→ **Exercise instructions**: Reproduce word for word everything from the start of the rows through the line containing "x-tick-label: 13.68 is", with both ends included. Leave out the pictures.

→ **Information shown**:
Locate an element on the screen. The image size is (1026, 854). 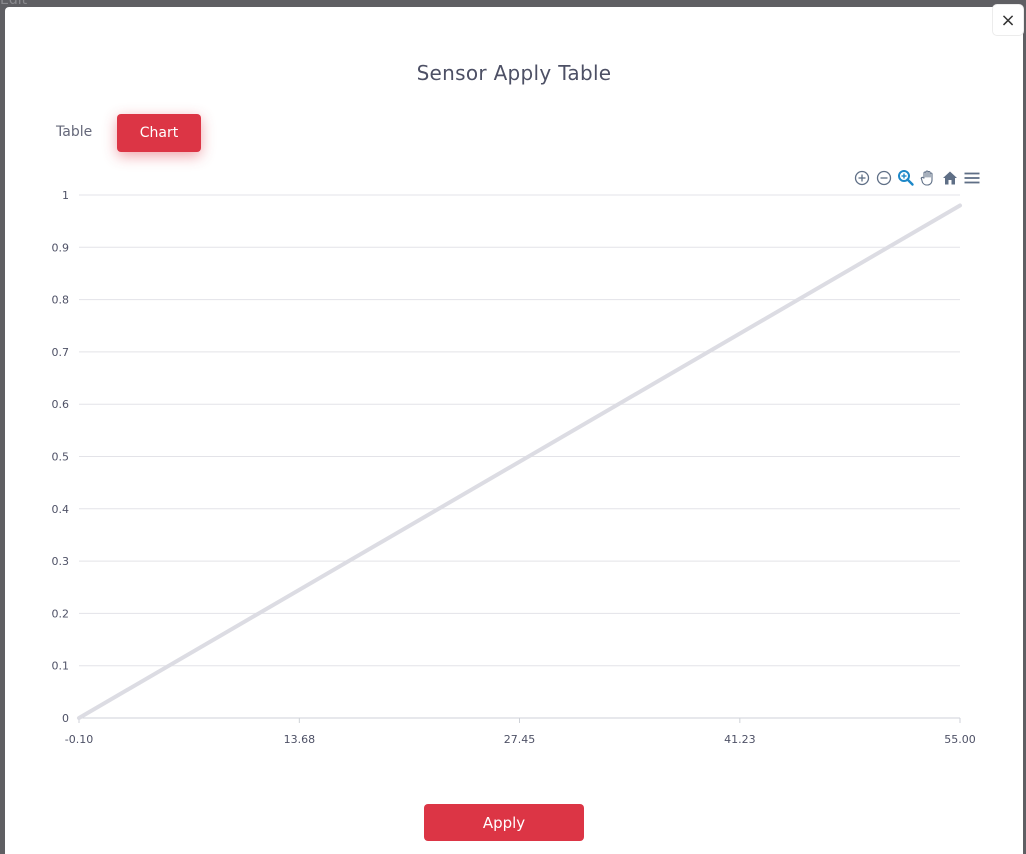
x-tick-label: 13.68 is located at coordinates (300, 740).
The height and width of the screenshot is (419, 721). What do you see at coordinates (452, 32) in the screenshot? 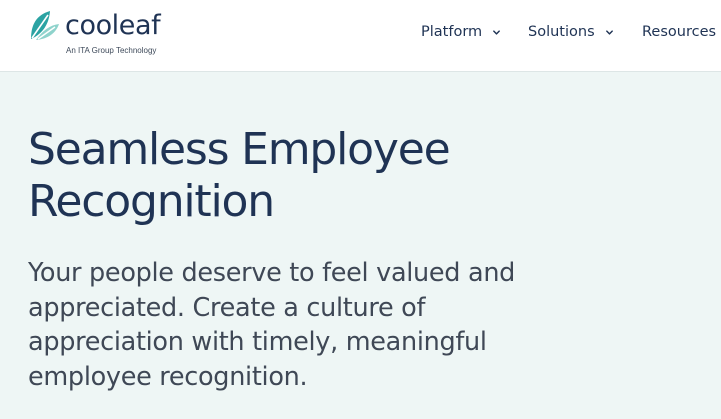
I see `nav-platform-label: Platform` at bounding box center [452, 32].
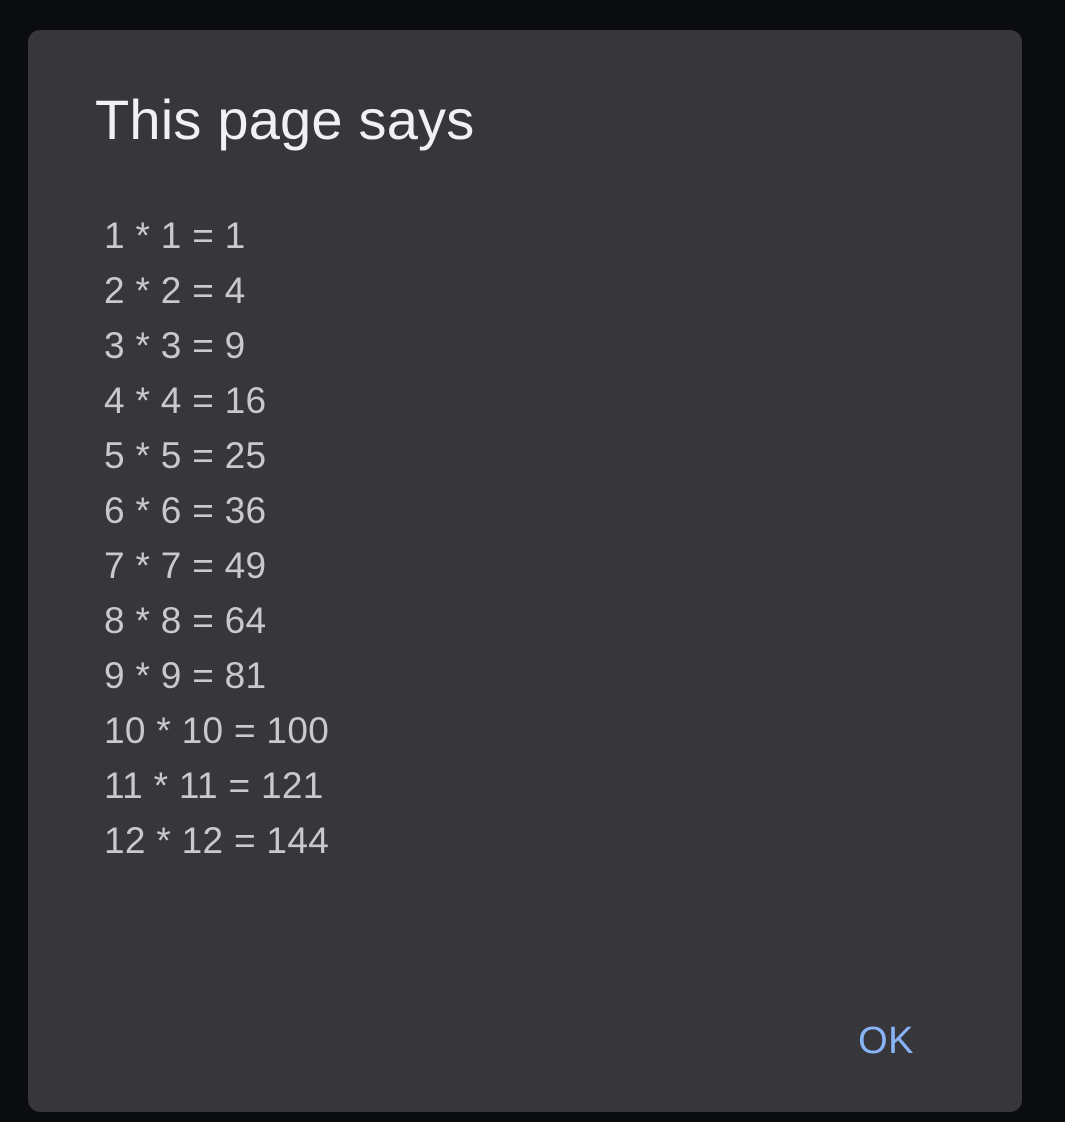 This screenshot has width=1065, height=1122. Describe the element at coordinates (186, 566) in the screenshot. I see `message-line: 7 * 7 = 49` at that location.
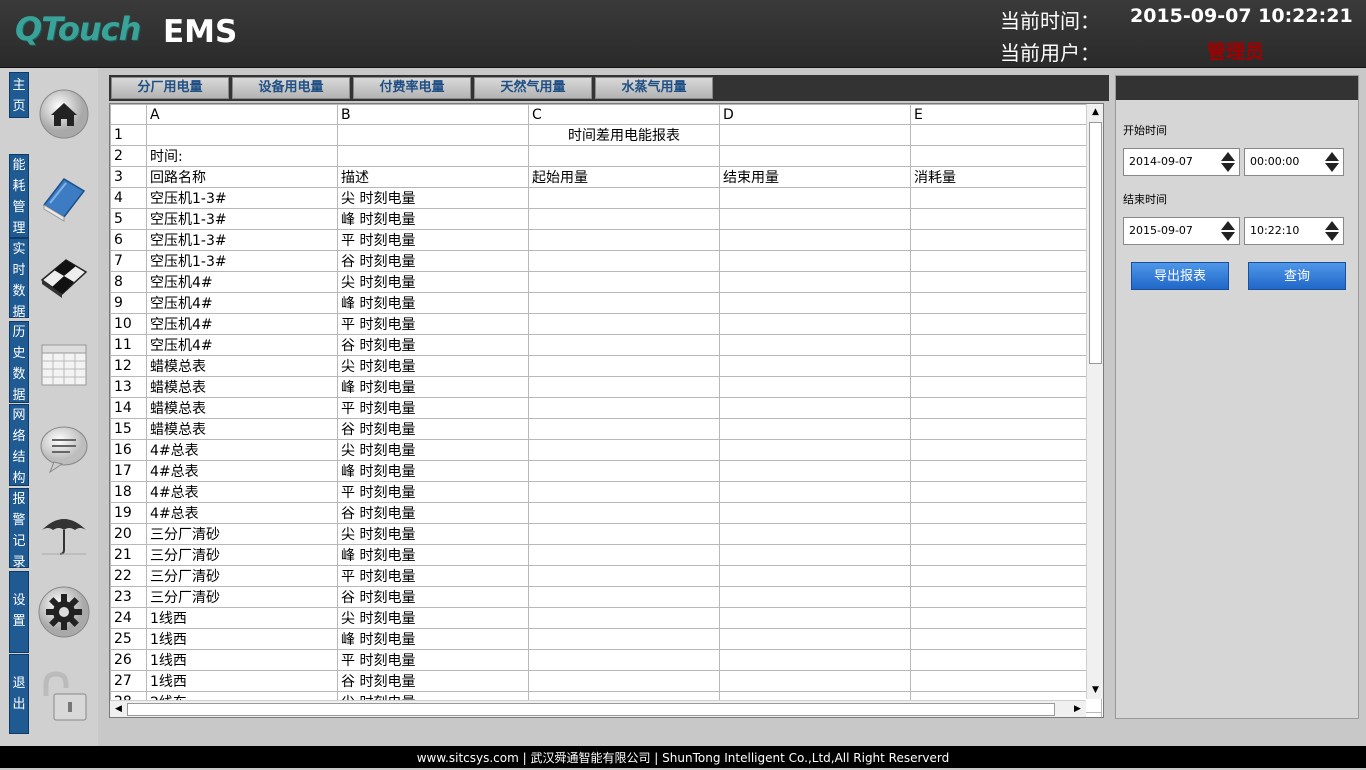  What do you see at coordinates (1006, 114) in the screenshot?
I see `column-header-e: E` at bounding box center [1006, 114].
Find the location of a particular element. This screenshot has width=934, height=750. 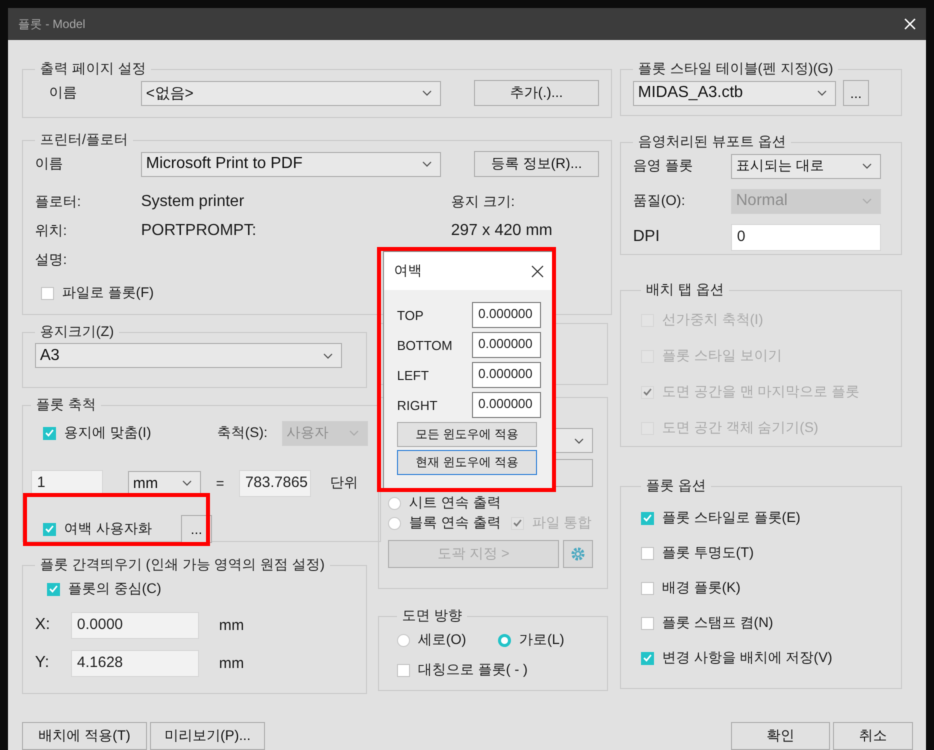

→ **Response to this exercise**:
Locate an element on the screen. The image size is (1026, 854). 
x-tick-label: 13.68 is located at coordinates (300, 740).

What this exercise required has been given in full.